ムラマサ! ~道端でちょっとめんどくさいイケメンを拾いました~
「どう計算しても、俺の父親ではないんだが……。

 ……あいつ、あの母親に何故か惚れ込んで。

 尽くして尽くして一緒になってみたものの。

 うちの母親、元から、ほとんど家にいない人なんで。

 結局、母親より俺と過ごしている時間の方が長いという、哀れな奴ではあるんだよ」

 なんか、再婚した妻に逃げられ、親子で(わび)しくカップ麺すすっている図が頭に浮かぶが。

 よく考えたら、そのすすっている父と息子の背景は、あの大豪邸なので、なにも詫びしそうではなかった。

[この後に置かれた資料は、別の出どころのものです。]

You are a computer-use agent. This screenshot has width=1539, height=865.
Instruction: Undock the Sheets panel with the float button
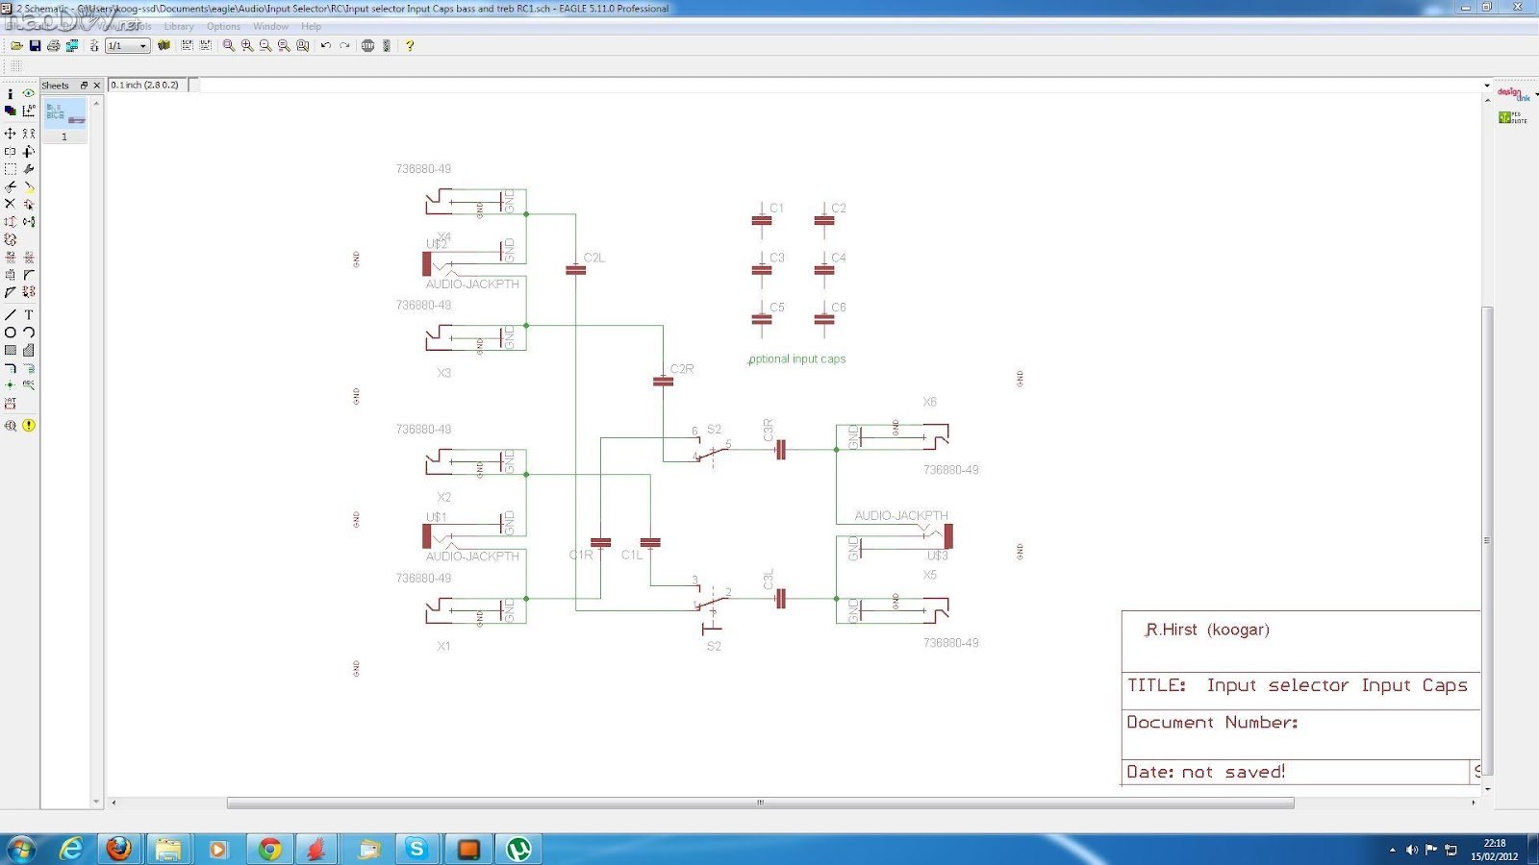coord(84,86)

「親父に逆らっても、反抗期ですか、とか専務に言われるし……」

 反抗期なわけねえだろ、と言う村正に、
「……ということは、やはり中二病」
と思わず、呟いてしまい、

「何処から中二病が出てきた」
と睨まれる。

 いえ、ルーカスとか、キャスリンとか。

 あ、ビクトリアだったか。

 いや、どっちでもいいんですが。

 そういう心の名前があるのかと思っていたので。

 などと心の中だけで弁解しているうちに、村正は立ち上がる。